Changes From Previous Release

N/A

Environment

DOCA STA-based applications can run either on the host machine or on the NVIDIA® BlueField3® networking platform (DPU or SuperNIC).

When running of BlueField platform, the NVMe drives should be directly PCIe-attached to the platform, in addition, need to use at least BlueField3 as

it is the first platform that contains the DPA accelerator.

Architecture

DOCA STA library is composed of two parts:

Host side - exposes API to be used by the target application. Using this API the application can:
- Initialize and configure the accelerator parameters
- Register callbacks for data processing - some NVMe-oF command capsules could not processed by the offload engine and are forwarded to the library (non-offloaded capsules).
  The application can process these capsules using a registered callback
- Register callbacks for asynchronous events processing - the offload engine can generate and notify the library about events that occurred, such as NVMe drive timeout.
  The application can process these events using a registered callback
- Register tasks for various datapath and control-path operations:
  - Datapath tasks - after the application processes non-offloaded capsules, it can register tasks to the library for RDMA transmission (R/W/Send)
  - Control-path tasks - some control-path operations can take time and may be completed asynchronously, for example, QP disconnect or destroy the backend.
    The application can register tasks for these operations
Device side - accelerator low-level code that implements the target offload logic (e.g. DPA handlers code).

DOCA STA has two types of DOCA contexts:

DOCA STA context - a DOCA context that is responsible for system initialization and configuration. Perform all target system-wide operations.
There should be only a single instance of DOCA STA context in the system (VM)
DOCA STA IO context - a DOCA context that is responsible for RDMA IO operations. A DOCA STA IO context can exist per system thread (pthread)

Since DOCA STA makes use of other DOCA libraries. The key libraries are:

DOCA RDMA - used to connect/disconnect QPs on the accelerator datapath (e.g DPA)
DOCA COMCH - used as a communication to/from the offload accelerator engine. For example, post RDMA tasks and receive completions or post QP disconnect tasks and get completions

The following diagram illustrates the high-level connectivity of DOCA STA:

image-2024-8-29_12-43-8-version-1-modificationdate-1737755324047-api-v2.png

Objects

Device and Device Representor

The STA library uses a control device (PF) and a network device(s) (SF). The control device is used to set-up

the DPA, e.g. load the image (DPA-related application).

The network device is used to manage incoming and outgoing NVMe-oF traffic.

The application that uses doca-sta library, must select a control and network devices with an appropriate representor.

For more details - see DOCA Core Device Discovery and DOCA Core Device Representor Discovery.

Configuration Phase

To start using the library, users must go through a configuration phase as described in the DOCA Core Context Configuration Phase.

This section describes how to configure and start the doca-sta context.

Configurations

The doca-sta context should be configured to match the application use case.

Such configuration includes:

creation doca_sta object (main context)
add network device(s)
connect doca-sta context to the doca progress engine (PE)
start doca-sta context
create doca-sta-io object (io context/io threads)
connect doca-sta-io context to the doca progress engine (PE
start doca-sta-io context(s)

Note: the io context may be created only after the start of the main context.

Only the following start configuration order is allowed:

create the main context
start the main context
create io context(s)
start io context(s)

Only the following stop configuration order is allowed:

stop io context(s)
stop the main context

Create main context

The library extensively uses the DPA, so the control device (PF) that supports STA functionality should be used to create the doca-sta object.

---*---

Goal: According to the DOCA STA text, which two libraries are named as the key DOCA libraries that DOCA STA uses? The items that follow have no connection to the DOCA STA text.

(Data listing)
---*---

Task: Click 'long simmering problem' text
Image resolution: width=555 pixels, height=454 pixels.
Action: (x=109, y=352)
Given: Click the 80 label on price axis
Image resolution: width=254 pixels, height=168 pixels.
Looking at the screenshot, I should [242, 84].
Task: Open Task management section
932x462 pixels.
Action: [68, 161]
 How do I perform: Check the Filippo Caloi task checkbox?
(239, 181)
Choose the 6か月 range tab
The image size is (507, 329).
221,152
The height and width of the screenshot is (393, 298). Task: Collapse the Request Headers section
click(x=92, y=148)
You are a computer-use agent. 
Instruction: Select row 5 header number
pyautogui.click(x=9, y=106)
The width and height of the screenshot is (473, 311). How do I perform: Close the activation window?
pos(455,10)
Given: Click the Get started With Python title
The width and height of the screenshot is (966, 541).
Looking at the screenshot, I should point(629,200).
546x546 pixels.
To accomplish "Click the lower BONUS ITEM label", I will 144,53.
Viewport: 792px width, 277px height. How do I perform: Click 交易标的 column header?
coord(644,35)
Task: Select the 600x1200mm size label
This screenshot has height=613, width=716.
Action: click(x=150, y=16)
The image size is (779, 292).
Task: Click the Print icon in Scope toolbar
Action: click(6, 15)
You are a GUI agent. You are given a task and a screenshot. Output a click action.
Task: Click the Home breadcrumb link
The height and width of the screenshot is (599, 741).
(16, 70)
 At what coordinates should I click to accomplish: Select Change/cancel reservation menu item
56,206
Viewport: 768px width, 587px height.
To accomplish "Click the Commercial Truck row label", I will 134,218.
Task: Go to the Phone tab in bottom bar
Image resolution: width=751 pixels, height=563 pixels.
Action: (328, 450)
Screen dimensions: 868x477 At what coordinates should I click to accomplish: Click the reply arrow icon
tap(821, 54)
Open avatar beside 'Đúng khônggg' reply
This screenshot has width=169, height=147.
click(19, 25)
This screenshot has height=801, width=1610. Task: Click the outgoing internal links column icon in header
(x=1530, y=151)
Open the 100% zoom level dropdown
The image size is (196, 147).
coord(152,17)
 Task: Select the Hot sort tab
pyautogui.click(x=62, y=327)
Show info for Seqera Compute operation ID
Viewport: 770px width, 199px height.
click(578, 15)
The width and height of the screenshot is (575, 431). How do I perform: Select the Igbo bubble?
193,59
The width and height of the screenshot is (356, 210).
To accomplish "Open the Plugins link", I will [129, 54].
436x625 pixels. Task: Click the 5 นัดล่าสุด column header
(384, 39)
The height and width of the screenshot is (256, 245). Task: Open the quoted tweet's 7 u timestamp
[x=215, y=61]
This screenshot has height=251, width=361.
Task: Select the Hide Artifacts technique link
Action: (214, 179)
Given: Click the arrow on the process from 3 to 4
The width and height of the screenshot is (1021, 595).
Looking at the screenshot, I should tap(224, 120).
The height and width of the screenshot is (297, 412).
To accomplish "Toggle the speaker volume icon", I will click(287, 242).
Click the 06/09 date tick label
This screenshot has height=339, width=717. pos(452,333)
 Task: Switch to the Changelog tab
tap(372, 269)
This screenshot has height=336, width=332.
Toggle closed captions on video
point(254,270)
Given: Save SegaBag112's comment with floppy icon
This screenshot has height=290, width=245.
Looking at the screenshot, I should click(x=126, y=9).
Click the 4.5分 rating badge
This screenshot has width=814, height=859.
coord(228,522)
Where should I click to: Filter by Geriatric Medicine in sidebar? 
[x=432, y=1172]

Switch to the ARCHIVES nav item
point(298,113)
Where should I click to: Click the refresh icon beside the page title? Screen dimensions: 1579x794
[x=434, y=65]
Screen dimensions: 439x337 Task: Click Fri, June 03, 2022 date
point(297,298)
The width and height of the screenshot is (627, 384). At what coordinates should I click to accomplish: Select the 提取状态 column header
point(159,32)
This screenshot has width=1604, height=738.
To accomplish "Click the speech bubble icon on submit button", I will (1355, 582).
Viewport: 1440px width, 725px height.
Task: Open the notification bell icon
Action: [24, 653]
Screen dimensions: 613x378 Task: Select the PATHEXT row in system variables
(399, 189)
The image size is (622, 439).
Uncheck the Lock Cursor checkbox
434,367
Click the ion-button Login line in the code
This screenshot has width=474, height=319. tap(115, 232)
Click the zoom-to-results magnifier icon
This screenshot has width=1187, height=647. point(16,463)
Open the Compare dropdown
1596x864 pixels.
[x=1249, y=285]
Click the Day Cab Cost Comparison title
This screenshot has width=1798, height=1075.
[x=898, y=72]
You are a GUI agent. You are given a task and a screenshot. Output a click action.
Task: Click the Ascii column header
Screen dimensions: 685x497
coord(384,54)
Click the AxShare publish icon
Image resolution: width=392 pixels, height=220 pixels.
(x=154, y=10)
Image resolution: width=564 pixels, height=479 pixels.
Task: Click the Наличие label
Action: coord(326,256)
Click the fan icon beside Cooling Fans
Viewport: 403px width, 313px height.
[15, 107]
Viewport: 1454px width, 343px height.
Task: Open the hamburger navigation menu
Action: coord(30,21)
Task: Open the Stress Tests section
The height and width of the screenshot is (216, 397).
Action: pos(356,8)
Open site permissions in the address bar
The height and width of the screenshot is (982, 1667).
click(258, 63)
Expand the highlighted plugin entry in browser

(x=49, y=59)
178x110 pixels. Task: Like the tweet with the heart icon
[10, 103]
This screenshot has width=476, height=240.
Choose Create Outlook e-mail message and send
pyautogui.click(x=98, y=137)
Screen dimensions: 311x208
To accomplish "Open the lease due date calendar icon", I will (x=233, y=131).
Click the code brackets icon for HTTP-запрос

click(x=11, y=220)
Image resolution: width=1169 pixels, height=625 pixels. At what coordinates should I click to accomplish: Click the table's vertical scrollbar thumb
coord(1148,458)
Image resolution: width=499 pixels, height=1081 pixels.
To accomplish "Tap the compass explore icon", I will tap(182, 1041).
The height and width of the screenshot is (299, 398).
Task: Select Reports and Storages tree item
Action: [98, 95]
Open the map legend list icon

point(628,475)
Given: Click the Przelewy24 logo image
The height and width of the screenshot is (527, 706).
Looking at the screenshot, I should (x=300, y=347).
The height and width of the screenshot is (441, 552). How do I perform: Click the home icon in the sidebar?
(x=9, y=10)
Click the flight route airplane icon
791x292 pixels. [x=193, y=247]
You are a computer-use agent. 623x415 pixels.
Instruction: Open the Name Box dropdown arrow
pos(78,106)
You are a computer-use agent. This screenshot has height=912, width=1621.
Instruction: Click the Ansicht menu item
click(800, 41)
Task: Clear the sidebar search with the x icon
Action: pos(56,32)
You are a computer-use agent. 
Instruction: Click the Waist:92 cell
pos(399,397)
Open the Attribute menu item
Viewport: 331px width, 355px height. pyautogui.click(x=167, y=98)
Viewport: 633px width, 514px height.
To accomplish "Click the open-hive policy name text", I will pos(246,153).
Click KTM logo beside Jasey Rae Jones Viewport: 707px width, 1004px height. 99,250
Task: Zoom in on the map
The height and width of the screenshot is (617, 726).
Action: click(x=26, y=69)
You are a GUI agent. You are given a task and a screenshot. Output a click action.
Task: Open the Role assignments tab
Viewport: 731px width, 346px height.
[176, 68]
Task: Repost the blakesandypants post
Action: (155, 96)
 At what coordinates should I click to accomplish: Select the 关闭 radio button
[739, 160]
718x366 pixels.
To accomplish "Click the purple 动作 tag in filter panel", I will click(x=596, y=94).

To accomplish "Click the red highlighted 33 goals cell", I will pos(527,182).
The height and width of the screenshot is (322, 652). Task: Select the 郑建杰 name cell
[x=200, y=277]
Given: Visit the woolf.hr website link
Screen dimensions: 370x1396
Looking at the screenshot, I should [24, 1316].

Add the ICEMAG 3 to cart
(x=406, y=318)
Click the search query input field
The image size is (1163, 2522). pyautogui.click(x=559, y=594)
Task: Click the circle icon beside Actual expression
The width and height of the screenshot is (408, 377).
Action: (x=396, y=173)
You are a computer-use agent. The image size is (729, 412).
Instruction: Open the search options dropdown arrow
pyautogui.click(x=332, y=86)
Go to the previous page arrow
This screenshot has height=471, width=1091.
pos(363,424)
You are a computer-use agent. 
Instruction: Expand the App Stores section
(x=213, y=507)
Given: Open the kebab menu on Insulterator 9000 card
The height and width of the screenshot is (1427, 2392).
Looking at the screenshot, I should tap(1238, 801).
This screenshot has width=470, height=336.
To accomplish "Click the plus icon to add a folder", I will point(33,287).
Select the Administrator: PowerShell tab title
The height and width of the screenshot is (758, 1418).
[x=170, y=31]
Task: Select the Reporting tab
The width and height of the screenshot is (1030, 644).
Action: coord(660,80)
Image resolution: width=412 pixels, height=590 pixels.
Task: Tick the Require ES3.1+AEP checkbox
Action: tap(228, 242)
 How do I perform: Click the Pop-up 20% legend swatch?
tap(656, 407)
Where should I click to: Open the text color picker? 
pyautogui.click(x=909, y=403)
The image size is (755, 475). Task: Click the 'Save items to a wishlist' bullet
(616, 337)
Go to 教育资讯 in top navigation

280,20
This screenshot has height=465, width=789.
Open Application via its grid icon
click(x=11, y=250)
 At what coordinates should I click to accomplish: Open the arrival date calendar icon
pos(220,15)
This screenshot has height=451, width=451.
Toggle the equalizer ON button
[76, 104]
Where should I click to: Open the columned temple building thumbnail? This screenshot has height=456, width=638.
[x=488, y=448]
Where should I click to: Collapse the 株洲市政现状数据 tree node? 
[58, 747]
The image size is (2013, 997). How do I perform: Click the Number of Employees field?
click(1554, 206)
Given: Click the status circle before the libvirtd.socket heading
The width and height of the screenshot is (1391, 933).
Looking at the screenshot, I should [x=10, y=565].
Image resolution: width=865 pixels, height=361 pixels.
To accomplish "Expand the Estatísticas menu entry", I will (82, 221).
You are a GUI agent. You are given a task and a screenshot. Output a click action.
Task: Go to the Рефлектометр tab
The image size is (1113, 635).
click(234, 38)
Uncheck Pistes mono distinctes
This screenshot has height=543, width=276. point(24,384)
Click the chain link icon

---*---

Exercise solution: DOCA RDMA and DOCA COMCH.